Le Règne Animal

Critique | Festival de Cannes 2023 | Sélection Officielle (Un certain regard)

Les plus ardents défenseurs de Spielberg ne pourront pas balayer d’un revers de la main Le Règne animal sans passer pour des inconsistants. C’est que le deuxième long-métrage de Thomas Cailley a tous les atouts du grand film d’aventure : de la tension, du rire, des pleurs… bref, du spectacle. Bien sûr, ils me répondront « mais non ! il n’y a pas les grands mouvements de caméra ! il n’y a pas les grandes thématiques chères à Spielberg ! tu n’y comprends rien ! ». Il n’empêche que ce film saisit la véritable grandeur de Spielberg : non pas l’inventeur d’un nouveau cinéma qui mériterait toute notre attention, mais l’artisan qui œuvre à la facture d’un cinéma populaire – ce qui mérite notre attention. 
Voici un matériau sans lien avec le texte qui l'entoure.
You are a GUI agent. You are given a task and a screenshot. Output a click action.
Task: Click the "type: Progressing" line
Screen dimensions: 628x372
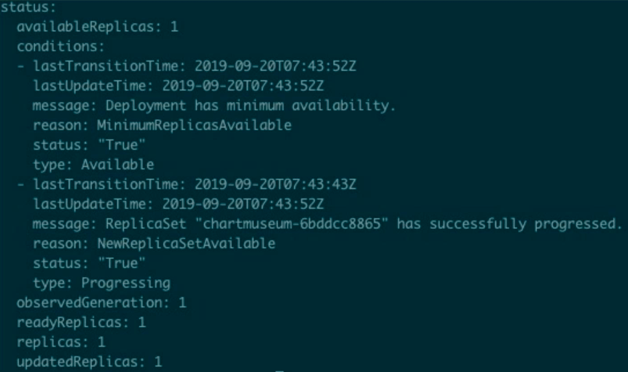coord(101,283)
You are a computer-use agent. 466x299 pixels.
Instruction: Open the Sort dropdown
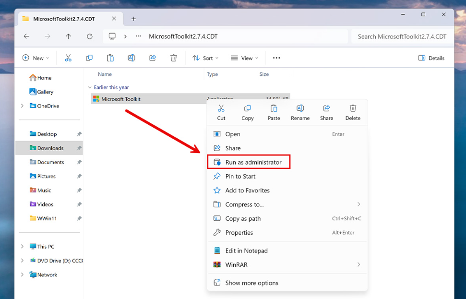pyautogui.click(x=205, y=58)

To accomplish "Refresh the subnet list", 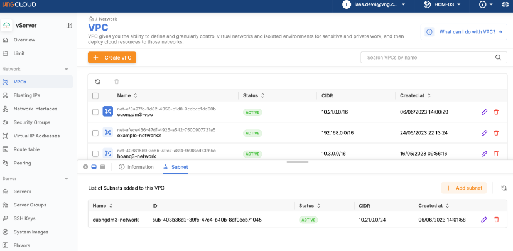I will coord(504,188).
Thomas Cailley est donc de cette trempe et sa présence à Cannes dans la section Un Certain Regard est un peu curieuse au regard de la forme parfaitement hollywoodienne que prend son film, avec tous ses atouts, mais aussi tous ses défauts : love interest pour le fils ET pour le père, soirées étudiantes, les brimades au lycée, une menace qui plane sur les protagonistes, la gendarme en charge de l’enquête est sympa et humaine… on navigue en terrain connu ! On ne peut s’empêcher, d’ailleurs, de soupçonner les accointances entre Why Not Productions et Thierry Frémaux, car, à bien regarder le film, on l’imagine plutôt à la Quinzaine ou en Hors Compétition. Mais ne crachons pas dans la soupe : elle est extrêmement bonne.
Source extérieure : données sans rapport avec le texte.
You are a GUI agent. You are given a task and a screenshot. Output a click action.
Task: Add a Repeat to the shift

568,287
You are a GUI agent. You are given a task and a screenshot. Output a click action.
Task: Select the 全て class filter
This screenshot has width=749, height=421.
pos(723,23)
Pourquoi ? Parce que Thomas Cailley évite les embûches sur son chemin. La transformation du personnage principal, au lieu d’être monstrueuse, comme dans la pelleté des films-de-genre-français de ces trois dernières années, tient plutôt du genre super-héroïque et rappelle bien souvent le premier cru de Spider-Man ; les méchants de l’histoire sont les structures, pas les individus, c’est-à-dire ce qui pèse sur les protagonistes, ce sont l’état, la police, l’institution médicale (les créatures sont gérées par le SAMU) ; la musique n’est jamais omniprésente, et le film cède volontiers au plan large, qui permet de voir les environnements, mais aussi d’ancrer à la fois le film sur son territoire, la Nouvelle-Aquitaine, et de donner aux créatures une parure de réel tout à fait excitante. On ne peut s’empêcher d’être pris, et la fascination qu’exerce les effets spéciaux, probablement plus pratiques que numériques, ne cesse d’attirer l’attention et la curiosité. 

Bien sûr, les impératifs financiers d’un tel film l’oblige à certains écarts qui diminuent la force de ce qui aurait pu être. Comme Avatar 2, on passe trop de temps dans la dramaturgie et pas assez dans la contemplation de l’univers qu’il a créé. Les plus exigeants d’entre nous (moi) auraient aimé que la scène d’envol du faucon, aussi belle soit-elle, dure plus longtemps, éprouve les personnages et leur corps… Cela étant dit, les multiples références aux sens humains et animaux, qu’elles soient dites, montrées, ou bien ressenties, nous ramènent dans chaque scène aux limites de notre propre corps, et on retrouve les rêves d’enfants, ceux dans lesquels on devient un ours ou un cheval, ou même une baleine ou un canard. Ainsi, la grandeur du film tient à rendre palpable un rêve d’harmonie dont on connaît la naïveté. Et lorsque le langage devient des cris, lorsqu’on pensait tomber dans le poncif cinématographique le moins intéressant de l’histoire du cinéma, quelle plus belle manière, en réalité, de rappeler que le cri dit les choses les plus importantes du monde.